In place of the admittedly soft-brained “architypical story of man,” this Star Wars gives us a little boy unable to deal with his identification with his mother. An orphan, he creates an image of his father, first in C3PO, an emasculated robot, then in the novice Jedi Obi-Wan, and finally, as we all know, in the despotic presence of the emperor. In order to wish away the feminine inside of him, young Skywalker brutally cuts it from his imagination, banishes it from his psyche, and remakes his body into the representation of raw power.

This petty drama plays itself out in a materialist’s world, where only real, physical power can be accepted. This is, in a way, a total renunciation of the first three films, which blabbered on and on about faith, love and liberty. This new (old) world is firmly planted in the real where cynicism, manipulation and power rule – everything must be displayed, because only seeing is believing. The very structure and narrative of the film mimics this world view: The special effects are showy, the love scenes predictable, the battles militaristic and the characters flat.

This is a world of three-dimensional shadows.

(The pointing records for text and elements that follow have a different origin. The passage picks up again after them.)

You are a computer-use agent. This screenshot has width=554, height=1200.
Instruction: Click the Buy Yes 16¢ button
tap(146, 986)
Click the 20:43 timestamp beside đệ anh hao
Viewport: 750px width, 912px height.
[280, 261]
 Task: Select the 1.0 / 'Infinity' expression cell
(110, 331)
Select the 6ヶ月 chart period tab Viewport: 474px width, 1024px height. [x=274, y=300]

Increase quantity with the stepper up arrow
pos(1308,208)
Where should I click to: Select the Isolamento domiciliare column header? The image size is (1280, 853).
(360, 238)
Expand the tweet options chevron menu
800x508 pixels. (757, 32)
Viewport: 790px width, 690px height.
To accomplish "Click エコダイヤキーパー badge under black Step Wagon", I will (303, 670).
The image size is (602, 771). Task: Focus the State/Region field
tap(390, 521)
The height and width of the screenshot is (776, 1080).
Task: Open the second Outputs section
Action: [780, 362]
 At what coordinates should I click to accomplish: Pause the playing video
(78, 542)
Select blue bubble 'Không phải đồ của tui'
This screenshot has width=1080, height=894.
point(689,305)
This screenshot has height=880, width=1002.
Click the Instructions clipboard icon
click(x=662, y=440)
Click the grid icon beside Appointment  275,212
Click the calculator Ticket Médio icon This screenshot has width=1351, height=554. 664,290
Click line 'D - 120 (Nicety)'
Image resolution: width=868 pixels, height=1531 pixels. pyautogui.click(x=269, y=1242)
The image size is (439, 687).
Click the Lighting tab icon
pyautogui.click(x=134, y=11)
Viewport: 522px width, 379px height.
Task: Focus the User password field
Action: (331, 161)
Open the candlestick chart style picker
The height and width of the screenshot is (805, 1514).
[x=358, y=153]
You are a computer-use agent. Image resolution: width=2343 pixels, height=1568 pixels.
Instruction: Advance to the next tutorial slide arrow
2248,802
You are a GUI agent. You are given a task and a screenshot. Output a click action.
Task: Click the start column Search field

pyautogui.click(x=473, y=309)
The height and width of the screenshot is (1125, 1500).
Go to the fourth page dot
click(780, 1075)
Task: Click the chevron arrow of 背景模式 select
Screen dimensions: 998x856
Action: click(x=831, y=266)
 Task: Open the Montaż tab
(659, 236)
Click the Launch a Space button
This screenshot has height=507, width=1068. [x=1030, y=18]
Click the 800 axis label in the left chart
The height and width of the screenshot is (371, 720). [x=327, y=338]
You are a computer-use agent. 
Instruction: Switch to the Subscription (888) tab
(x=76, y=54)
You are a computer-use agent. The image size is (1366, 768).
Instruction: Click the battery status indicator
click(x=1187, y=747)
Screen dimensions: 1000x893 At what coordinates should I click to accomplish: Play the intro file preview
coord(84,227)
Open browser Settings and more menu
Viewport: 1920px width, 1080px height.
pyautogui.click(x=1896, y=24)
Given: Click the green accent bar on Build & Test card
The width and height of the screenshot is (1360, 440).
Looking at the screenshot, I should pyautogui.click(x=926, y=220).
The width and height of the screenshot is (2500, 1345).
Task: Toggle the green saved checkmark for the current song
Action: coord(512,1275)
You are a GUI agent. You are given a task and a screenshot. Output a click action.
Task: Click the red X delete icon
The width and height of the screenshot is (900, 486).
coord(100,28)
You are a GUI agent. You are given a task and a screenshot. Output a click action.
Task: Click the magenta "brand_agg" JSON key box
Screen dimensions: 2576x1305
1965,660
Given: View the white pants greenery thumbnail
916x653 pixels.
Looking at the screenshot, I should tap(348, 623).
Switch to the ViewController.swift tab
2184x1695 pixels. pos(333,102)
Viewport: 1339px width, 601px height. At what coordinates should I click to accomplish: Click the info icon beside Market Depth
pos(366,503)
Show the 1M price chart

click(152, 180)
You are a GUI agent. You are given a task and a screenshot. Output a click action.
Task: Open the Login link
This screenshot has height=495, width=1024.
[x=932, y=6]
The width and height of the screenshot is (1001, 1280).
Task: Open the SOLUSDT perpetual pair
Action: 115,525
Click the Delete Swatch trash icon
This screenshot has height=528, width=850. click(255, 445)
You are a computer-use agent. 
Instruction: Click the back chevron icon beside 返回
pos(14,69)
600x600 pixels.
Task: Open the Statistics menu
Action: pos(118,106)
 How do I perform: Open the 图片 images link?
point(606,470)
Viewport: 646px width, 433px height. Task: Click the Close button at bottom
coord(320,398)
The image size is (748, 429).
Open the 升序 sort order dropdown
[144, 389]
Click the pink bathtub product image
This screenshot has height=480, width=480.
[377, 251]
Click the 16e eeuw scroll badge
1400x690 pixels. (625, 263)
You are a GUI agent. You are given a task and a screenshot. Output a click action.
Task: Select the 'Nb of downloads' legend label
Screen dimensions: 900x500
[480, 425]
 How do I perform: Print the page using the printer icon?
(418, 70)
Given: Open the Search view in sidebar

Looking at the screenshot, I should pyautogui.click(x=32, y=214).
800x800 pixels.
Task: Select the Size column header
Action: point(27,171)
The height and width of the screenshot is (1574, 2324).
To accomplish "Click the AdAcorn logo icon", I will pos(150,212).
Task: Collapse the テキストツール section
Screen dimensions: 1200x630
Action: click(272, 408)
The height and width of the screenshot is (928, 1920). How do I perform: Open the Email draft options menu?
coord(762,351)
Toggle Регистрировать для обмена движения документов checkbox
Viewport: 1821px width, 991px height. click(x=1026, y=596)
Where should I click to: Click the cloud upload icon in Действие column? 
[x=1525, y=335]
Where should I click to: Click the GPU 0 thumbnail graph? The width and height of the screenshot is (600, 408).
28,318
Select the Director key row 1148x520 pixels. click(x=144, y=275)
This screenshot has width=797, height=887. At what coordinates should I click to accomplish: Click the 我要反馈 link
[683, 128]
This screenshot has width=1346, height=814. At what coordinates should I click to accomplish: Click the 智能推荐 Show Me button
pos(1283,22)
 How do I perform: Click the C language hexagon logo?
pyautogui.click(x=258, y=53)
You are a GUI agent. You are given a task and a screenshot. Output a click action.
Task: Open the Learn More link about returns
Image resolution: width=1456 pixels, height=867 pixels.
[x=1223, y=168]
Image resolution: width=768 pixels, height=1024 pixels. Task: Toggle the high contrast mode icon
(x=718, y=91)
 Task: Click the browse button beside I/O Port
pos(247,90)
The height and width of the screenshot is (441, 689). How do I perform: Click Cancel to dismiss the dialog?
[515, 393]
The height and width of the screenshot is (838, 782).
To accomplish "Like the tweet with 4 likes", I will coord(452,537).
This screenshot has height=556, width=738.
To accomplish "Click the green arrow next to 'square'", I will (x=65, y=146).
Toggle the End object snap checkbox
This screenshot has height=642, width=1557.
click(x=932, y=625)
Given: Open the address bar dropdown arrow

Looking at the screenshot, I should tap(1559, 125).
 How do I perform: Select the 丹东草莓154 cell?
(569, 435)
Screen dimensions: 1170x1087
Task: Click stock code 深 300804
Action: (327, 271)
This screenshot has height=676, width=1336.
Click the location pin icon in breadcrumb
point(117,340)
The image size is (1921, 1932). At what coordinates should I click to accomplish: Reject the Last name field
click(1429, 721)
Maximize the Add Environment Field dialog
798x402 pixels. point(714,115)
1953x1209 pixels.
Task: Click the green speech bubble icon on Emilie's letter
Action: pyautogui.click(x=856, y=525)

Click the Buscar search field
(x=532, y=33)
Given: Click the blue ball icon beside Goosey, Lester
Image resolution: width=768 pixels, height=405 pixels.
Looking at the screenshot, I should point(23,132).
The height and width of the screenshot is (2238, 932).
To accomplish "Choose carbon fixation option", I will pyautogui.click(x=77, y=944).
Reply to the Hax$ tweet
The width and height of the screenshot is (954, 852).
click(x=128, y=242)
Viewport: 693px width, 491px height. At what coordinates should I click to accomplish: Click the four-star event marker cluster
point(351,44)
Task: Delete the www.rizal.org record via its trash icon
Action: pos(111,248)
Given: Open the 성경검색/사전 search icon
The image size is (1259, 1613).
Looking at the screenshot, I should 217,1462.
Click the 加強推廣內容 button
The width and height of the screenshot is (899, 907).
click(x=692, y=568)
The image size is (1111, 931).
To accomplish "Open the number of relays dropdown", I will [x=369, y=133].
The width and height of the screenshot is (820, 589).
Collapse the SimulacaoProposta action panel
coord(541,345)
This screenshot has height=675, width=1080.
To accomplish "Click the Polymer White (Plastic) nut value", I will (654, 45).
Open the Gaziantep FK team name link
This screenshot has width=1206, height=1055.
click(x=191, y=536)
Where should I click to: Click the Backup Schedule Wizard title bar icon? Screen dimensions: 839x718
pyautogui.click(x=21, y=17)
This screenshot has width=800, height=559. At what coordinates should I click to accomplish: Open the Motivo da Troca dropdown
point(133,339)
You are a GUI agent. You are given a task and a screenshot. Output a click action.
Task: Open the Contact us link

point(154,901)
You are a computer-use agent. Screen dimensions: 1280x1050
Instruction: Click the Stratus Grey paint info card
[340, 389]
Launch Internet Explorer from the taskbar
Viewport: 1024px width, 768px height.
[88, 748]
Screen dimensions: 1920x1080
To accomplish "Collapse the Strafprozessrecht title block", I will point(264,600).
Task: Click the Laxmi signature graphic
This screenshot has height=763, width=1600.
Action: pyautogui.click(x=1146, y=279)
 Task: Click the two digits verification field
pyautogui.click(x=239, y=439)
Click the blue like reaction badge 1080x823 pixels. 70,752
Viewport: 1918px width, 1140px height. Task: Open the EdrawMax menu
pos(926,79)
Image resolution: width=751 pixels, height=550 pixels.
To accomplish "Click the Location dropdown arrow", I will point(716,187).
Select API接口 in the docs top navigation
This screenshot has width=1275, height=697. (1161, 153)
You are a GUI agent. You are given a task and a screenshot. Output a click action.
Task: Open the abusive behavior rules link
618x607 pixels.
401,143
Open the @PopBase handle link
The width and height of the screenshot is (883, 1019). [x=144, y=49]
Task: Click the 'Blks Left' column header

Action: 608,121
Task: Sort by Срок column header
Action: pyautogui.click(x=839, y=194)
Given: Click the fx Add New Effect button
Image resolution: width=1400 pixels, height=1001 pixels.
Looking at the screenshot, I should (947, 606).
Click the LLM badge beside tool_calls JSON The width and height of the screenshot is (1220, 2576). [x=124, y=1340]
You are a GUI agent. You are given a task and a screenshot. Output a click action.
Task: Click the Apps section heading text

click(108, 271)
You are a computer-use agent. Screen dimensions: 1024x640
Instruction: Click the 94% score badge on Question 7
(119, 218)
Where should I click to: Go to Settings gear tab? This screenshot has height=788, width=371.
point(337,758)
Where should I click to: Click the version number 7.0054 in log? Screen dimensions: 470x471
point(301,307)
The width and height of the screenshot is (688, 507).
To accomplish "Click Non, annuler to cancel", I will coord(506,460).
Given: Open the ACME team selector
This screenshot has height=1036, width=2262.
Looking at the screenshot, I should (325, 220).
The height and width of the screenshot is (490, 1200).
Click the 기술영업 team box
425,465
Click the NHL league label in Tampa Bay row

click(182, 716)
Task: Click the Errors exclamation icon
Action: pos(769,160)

Flesh itself has become strangely mechanistic, caught in the matrix of rational, scientific thought. It’s not a question of integration anymore – of the poor fiend losing his humanity to the machine – but of replacement. The clone is not strictly speaking artificial, but its genesis itself is reflection of the thought process that creates death stars, nuclear bombs and mini-vans.

Attack of the Clones shows an unhealthy preoccupation with fatherhood and masculinity. The clone is masculine reproduction at its best. There’s nothing secret, hidden or mysterious in DNA and the fact that genesis can be torn apart, analyzed and reconfigured must make a lot of misogynist scientists pretty happy. Finally, no more having to deal with the uncertainty of birth! You can almost see the future Vader chuckling in his space suit while wanking off to reruns of Temptation Island.

Luke Skywalker was told the secret of the Force was “letting go” to the openness and possibility of the universe. In this new film everything is controlled. This feeling of oppression is sad, especially since it seems to be embedded in the film, as though it was woven into the fabric of the piece by its author.

I’m concerned about George Lukas. He seems to have lost his soul.